There are essays in this book that are, as the idea behind the Companions series suggests, both accessible and inspiring. The editor himself opens the volume with a piece on "Lacan's turn to Freud", which suggests that Lacan's seemingly preposterous presentation of himself as Freud's truth may be defensible if we radically question our conceptions of what it is to interpret a text or to stand in an intellectual tradition. Unfortunately Rabaté opts for a biographical sketch of when and how Lacan actually turned to Freud, instead of exploring the idea of a new "science of personality" systematically, perhaps by contrasting it with the criteria of interpretational adequacy presupposed in standard academic hermeneutics.

_About this task_. Extend the review of the companion volume on Lacan with its next few sentences, picking up after its last sentence.

_Provided records_.
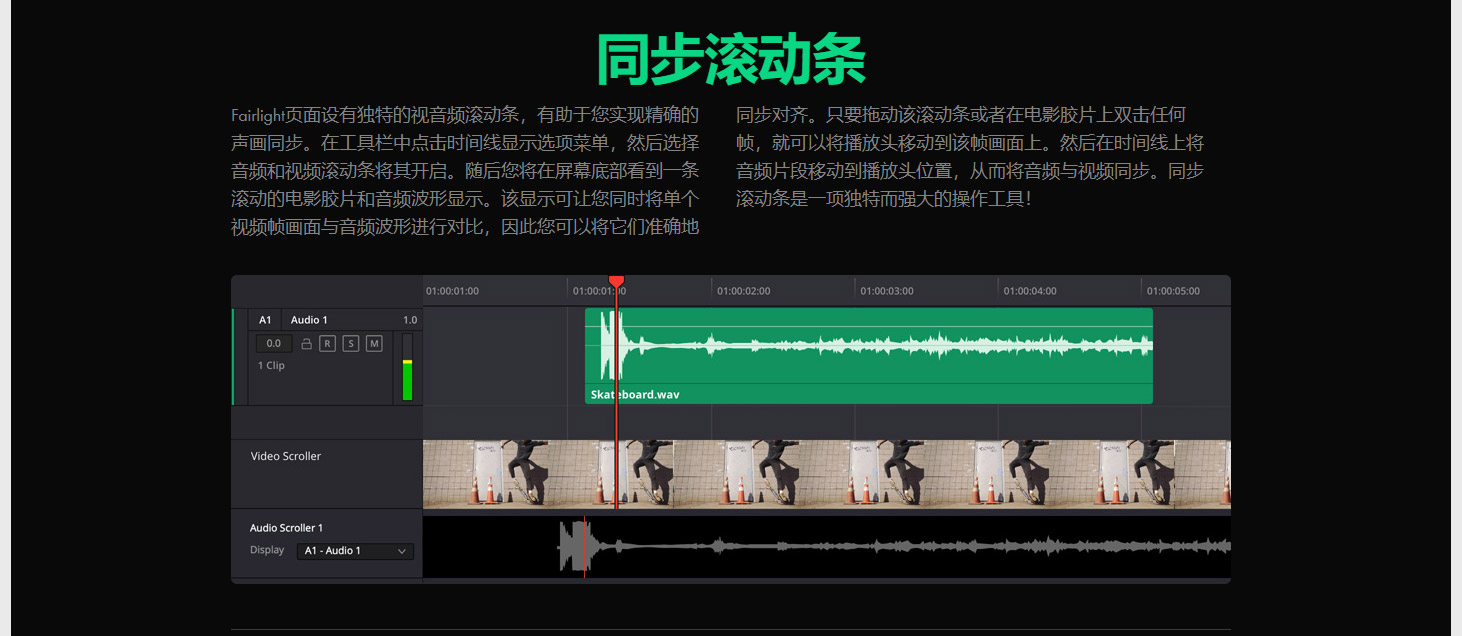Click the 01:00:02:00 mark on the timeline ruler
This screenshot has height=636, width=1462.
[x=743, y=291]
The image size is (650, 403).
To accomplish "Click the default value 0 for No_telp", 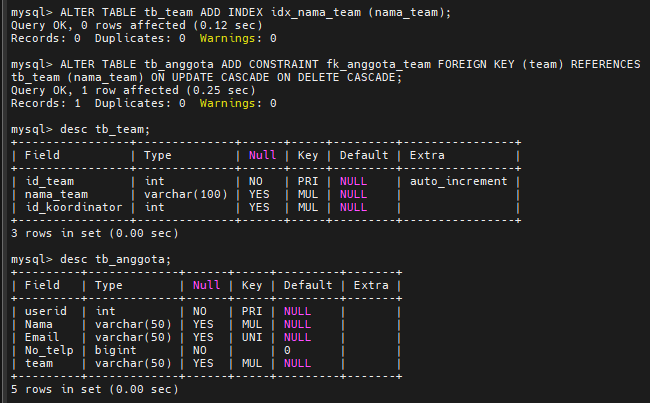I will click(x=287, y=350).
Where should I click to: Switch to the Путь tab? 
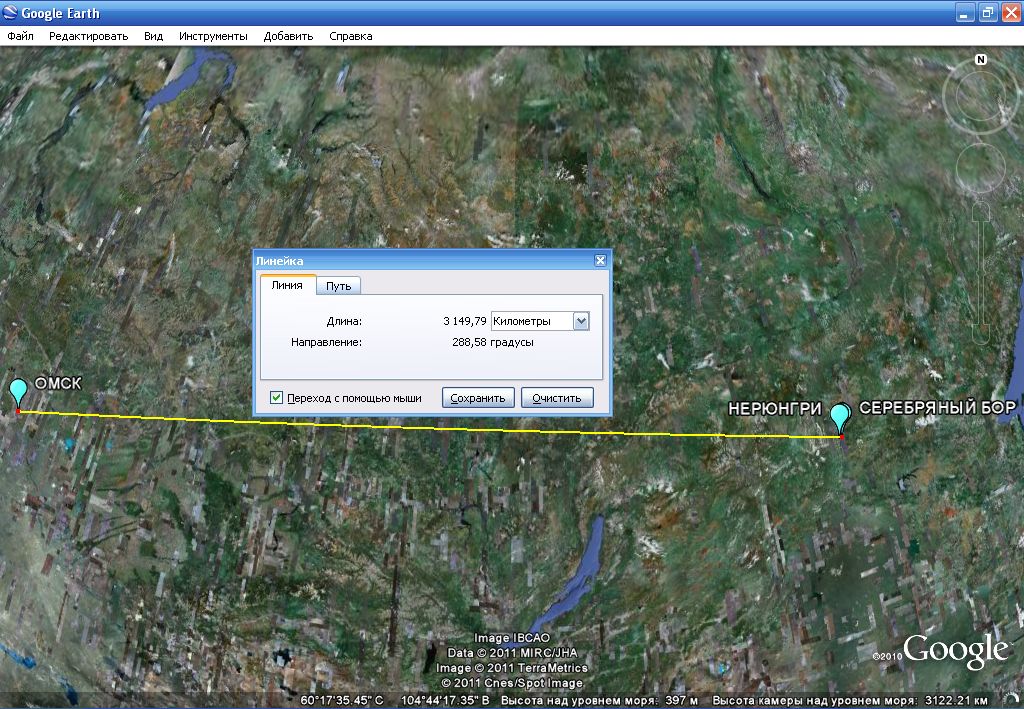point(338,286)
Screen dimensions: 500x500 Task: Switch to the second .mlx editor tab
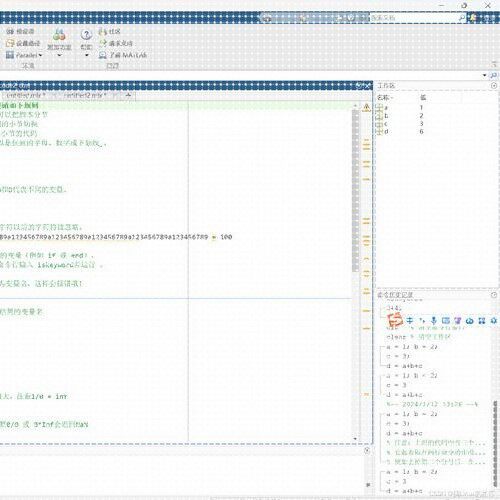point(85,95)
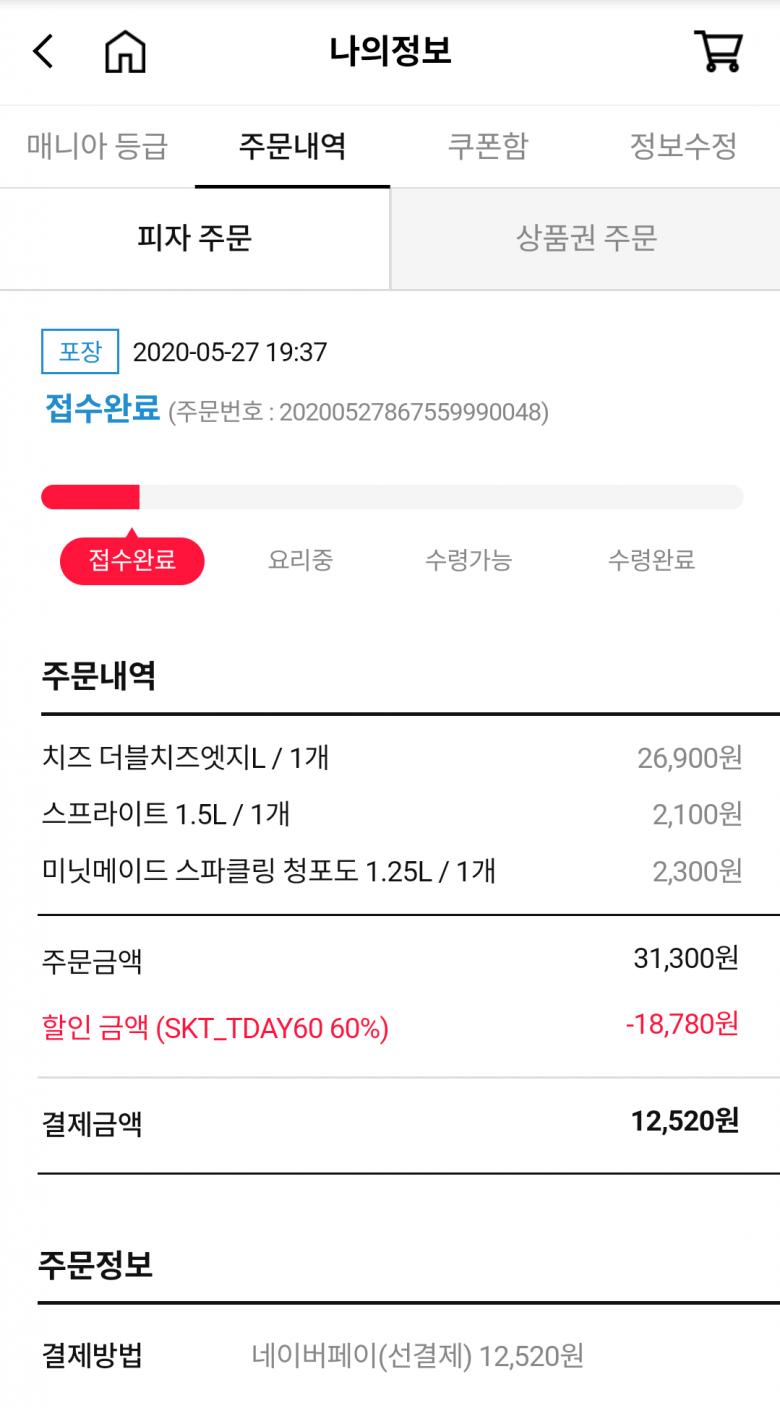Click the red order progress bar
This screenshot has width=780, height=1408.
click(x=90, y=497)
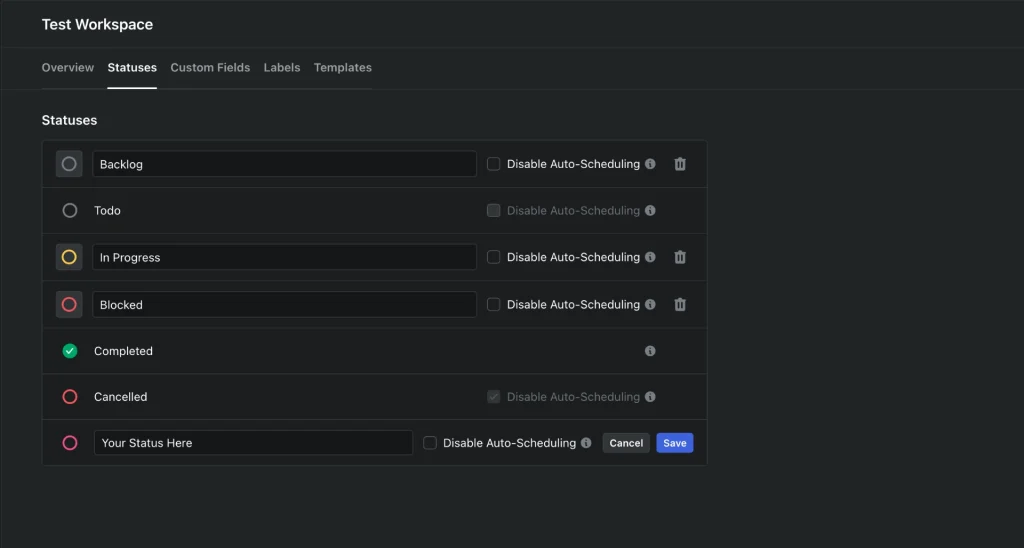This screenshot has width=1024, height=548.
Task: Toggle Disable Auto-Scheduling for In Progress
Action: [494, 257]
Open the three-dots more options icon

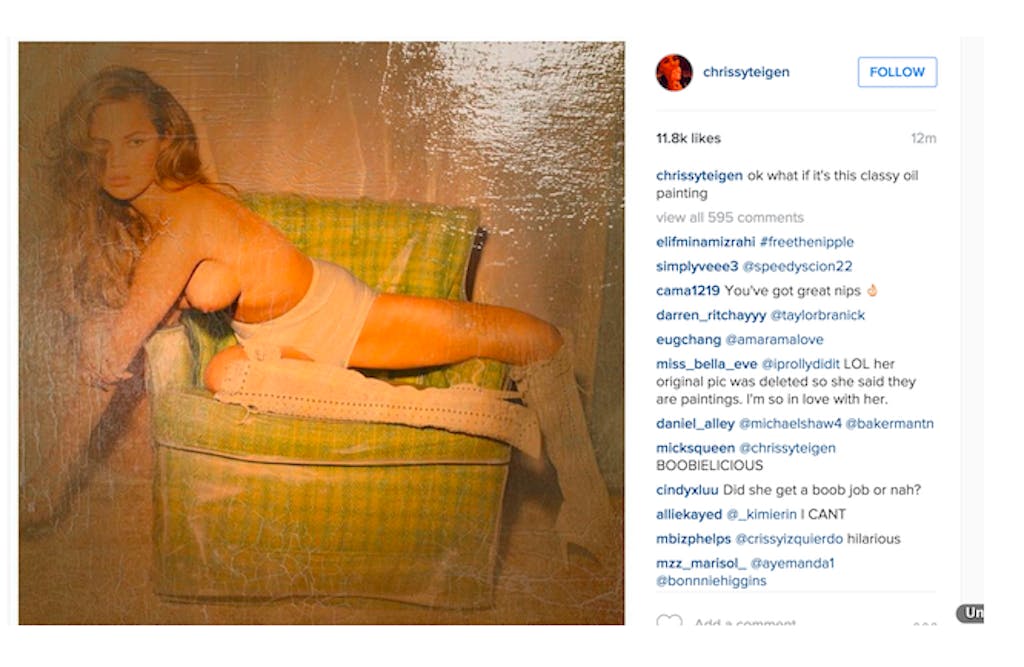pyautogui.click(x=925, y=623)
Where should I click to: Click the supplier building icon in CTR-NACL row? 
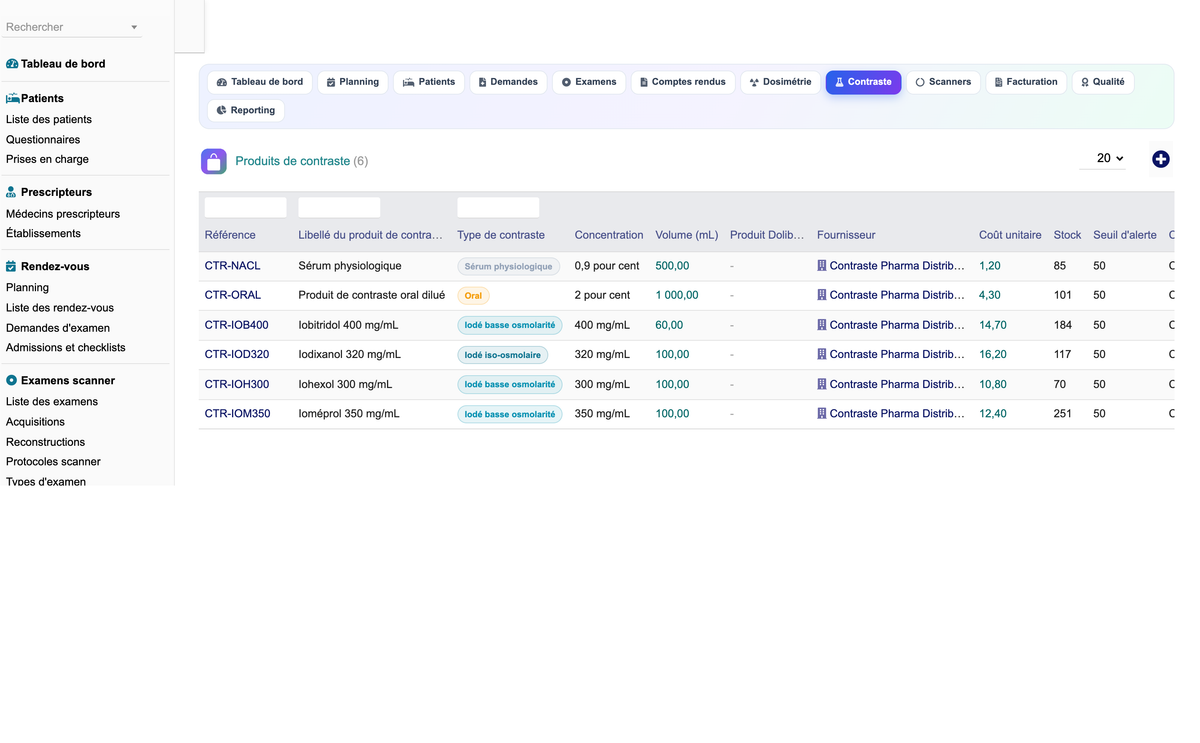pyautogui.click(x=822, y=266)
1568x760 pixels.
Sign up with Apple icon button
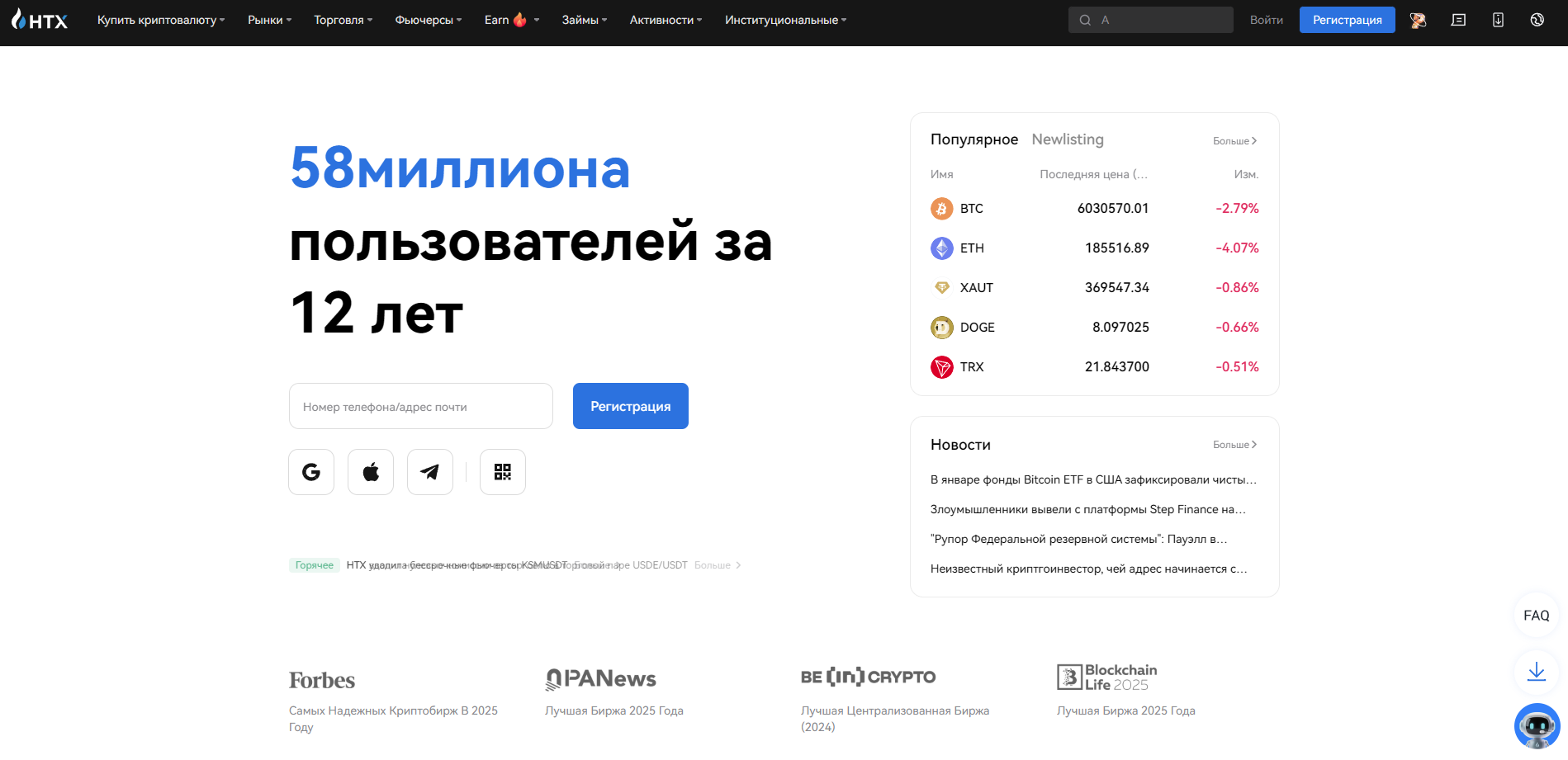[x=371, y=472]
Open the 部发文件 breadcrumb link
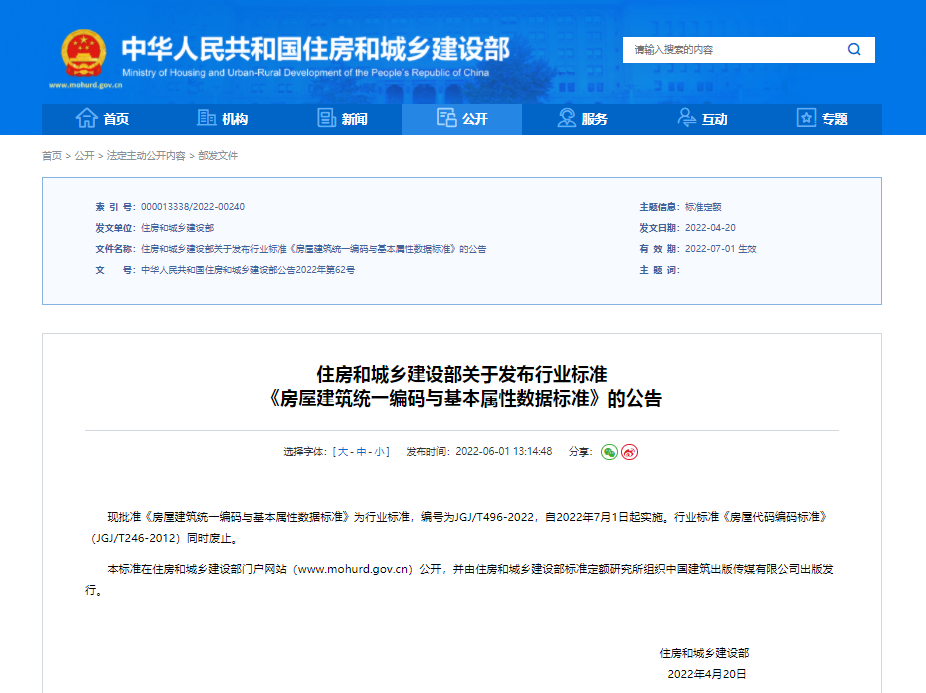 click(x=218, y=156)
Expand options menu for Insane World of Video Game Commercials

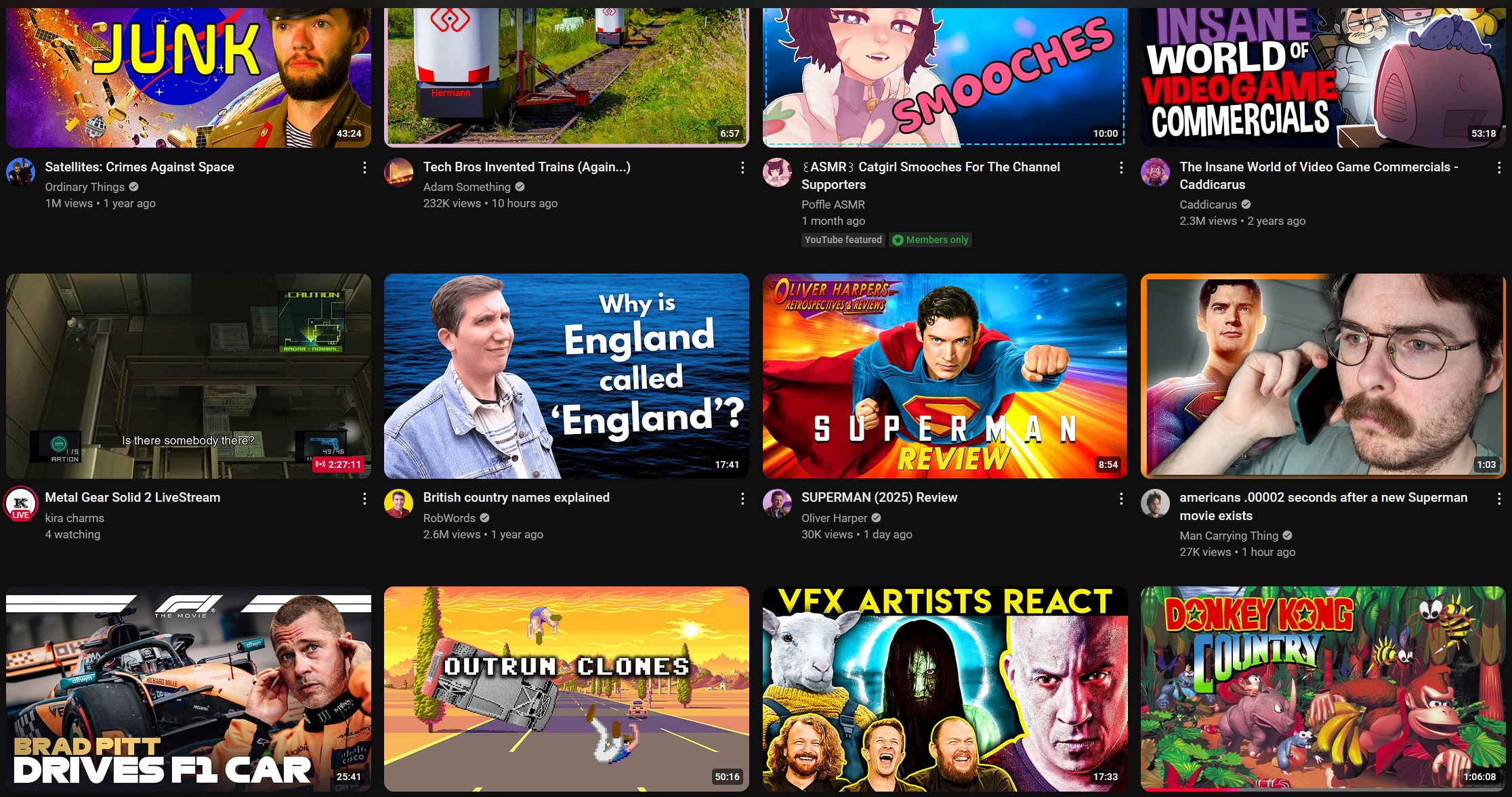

_Output below_.
Darian Leader attempts to analyze explanatory myths as parts of Lacanian methodology in an inspired and unpretentious essay. Leader's thesis is straightforward: Lacan adopts Freud's idea of treating unconscious production of impossibilities or incompatibilities as a defense mechanism. The child's trouble with representing the mother as a sexual being and representing her as an object of love, for example, can lead to a posited incompatibility between the loved woman and the sexually desired woman. As a consequence it becomes impossible to love and sexually desire a woman at the same time. Lacan then subscribes to the anthropologist Claude Lévi-Strauss' view that the production of both individual (unconscious) and social (public) myths can be understood as an answer to precisely such incompatibilities. Myths however do not solve an incompatibility problem, but provide "new ways of formulating it logically" (p. 39). They reshuffle or transform the original incompatibility along some given relational structures that Lévi-Strauss has identified as mythical. Applied to Lacan's theoretical work this model may then be used to justify Lacan's refusal to use explicitly structured arguments for his views, as well as his appeals to mathematics. The idea is to interpret Lacanian myths, as well as his use of mathematical formulas, as ways of dealing with the problem of the unsayable or "Real", as Lacan calls it. According to Leader's structuralist Lacan we do not have to be silent about what cannot be said -- we can put it in terms of relational structures such as myths or algebra.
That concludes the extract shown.